> [TUGAS]: Tolong lanjutkan teks tentang Ki Ageng Penjawi di bawah ini, dimulai sesudah kalimat terakhirnya.

Minggu, 22 April 2012

KI AGENG PENJAWI



Ki Ageng Penjawi bersama Pemanahan dan Jurumertani ketika masih muda, pemah berguru kepada Ki Ageng Sela. Mereka bertiga disebut tiga serangkai, yang masih keturunan Raja Brawijaya V atau Prabu Kertabumi yang bertahta pada tahun l468 – l478 M.
Silsilah KiAgeng Penjawi adalah sebagai berikut:Raja Brawijaya V berputra Raden Bondan Kejawan. Raden Bondan Kejawan mempunyai tiga putra yang bungsu putri bernama Rara Kasihan diperistri Ki Ageng Ngerang. Pasangan antara Ki Ageng Ngerang dengan Rara Kasihan ini menurunkan dua putra orang yaitu Ki Ageng Ngerang II dan seorang putri (diperistri Ki Ageng Sela).  Ki Ageng Ngerang II mempunyai putra empat yaitu Ki Ageng Ngerang III, Ki Ageng Ngerang IV, Ki Ageng Ngerang V, dan Pangeran Kalijenar. Ki Ageng Ngerang III mempunyai putra bernama Penjawi.
Silsilah Ki Ageng Pemanahan  sebagai berikut : Putra Raden Bondan Kejawan yang nomor dua bernama Ki Ageng Getas Pandawa. Ki Ageng Getas Pandawa berputra  Ki Ageng Sela.
Ki Ageng Sela berputra Ki Ageng Enis. Ki Ageng Enis menurunkan putra bernama Pemanahan.
Silsilah Ki Jurumertani sebagai berikut : putra Raden Bondan Kejawan yang tertua adalah Ki Ageng Wanasaba. Ki Ageng Wanasaba berputra Pangeran Made Pandan I. Pangeran Made Pandan I berputra Ki Ageng Pakringan yang mempunyai isri bemama Rara Janten. Dari pasangan ini mempunyai empat putra  yaitu  Ageng Nyai Laweh,  Nyai Manggar, Putri, dan Jurumertani.
Ki Ageng Penjawi, Ki Ageng Pemanahan dan Ki Jurumertani yang  masih keturunan Raja Brawijaya tersebut mempunyai peran besar dalam rangka ikut menyelesaikan konflik keluarga Kerajaan Demak yang memakan korban besar.
Kabut tebal menyelimuti bumi sebuah Demak dalam perebutan kekuasaan. Hal tersebut dipicu ulah Bupati Jipang Panolan bemama Arya Penangsang putra yang tidak lain adalah Pangeran Suryawiyata (Pangeran Sedalepen). Arya Penangsang hatinya kecewa setelah mengetahui bahwa sebenamya yang bakal naik  tahta mengganti Sultan  di Demak sepeninggal Sultan Trenggono adalah dirinya, tetapi yang diangkat justru Jaka Tingkir yang hanya putera menantu  Sultan Trenggono.

> [BAHAN KUTIPAN]:
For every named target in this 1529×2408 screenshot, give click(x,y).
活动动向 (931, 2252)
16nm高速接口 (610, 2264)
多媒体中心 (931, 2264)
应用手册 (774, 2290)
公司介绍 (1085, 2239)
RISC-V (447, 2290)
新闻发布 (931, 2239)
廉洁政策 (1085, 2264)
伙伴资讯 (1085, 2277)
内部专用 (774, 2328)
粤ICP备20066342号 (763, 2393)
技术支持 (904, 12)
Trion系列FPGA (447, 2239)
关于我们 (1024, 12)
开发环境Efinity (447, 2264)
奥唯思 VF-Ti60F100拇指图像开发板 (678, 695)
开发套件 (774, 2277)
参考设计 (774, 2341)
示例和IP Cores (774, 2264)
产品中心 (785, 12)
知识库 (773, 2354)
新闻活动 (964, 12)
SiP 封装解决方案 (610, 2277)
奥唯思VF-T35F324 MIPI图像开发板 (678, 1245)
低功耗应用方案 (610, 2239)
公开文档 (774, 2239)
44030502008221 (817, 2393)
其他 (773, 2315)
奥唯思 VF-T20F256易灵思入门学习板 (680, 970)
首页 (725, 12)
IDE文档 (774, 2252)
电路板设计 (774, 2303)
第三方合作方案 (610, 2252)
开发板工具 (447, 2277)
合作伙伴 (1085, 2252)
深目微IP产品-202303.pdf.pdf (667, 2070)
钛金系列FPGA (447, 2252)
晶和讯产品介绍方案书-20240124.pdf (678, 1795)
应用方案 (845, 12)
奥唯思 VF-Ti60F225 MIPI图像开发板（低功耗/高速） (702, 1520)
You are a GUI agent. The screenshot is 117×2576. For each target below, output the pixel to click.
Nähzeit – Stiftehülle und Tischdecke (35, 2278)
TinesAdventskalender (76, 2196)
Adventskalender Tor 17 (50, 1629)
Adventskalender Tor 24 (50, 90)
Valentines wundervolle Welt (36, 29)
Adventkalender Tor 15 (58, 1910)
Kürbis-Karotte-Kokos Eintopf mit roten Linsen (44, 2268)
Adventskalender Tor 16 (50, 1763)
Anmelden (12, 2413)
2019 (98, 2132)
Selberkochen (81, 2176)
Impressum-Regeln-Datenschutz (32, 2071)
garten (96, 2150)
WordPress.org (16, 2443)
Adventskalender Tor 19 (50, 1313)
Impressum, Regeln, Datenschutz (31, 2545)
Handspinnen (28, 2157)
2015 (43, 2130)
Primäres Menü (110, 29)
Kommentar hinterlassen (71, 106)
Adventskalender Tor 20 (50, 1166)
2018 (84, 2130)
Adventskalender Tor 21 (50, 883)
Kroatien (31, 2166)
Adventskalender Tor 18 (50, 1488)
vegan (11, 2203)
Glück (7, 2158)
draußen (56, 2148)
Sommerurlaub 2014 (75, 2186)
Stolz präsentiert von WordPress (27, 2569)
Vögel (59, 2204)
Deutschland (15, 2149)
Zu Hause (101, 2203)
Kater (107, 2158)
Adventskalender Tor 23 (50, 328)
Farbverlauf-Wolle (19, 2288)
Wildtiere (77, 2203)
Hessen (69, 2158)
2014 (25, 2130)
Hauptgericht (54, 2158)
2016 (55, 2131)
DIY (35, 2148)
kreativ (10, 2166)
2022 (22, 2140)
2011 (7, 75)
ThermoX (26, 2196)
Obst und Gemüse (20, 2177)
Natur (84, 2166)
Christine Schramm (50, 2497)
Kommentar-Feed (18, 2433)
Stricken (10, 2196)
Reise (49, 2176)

> [HASIL LATIHAN]:
Kekecewaan  Arya Penangsang memunculkan niat jahat untuk  membunuh semua keturunan Sultan Trenggono. Untuk mewujudkan cita-cita tidak baik yang  itu Arya Penangsang mengadakan pertemuan yang dihadiri oleh laskar   Soreng. Di hadapan para Soreng, Arya Penangsang memerintahkan untuk membunuh secara besar-besaran. Pertama kali yang harus dibunuh  adalah Pangeran Mukmin beserta istrinya, sebagai balas dendam, karena diketahui bahwa yang melakukan pembunuhan terhadapPangeran  Suryawiyata adalah Pangeran Mukmin.  Yang kedua, adalah menghabisi Pangeran Hadiri, suami Ratu Kalinyamat. Adapun Sultan Pajang akan dihabisi sendiri oleh Arya Penangsang. Setelah memahami perintah Arya Penangsang, para Soreng mohon pamit untuk melaksanakan tugas sesuai yang diembannya.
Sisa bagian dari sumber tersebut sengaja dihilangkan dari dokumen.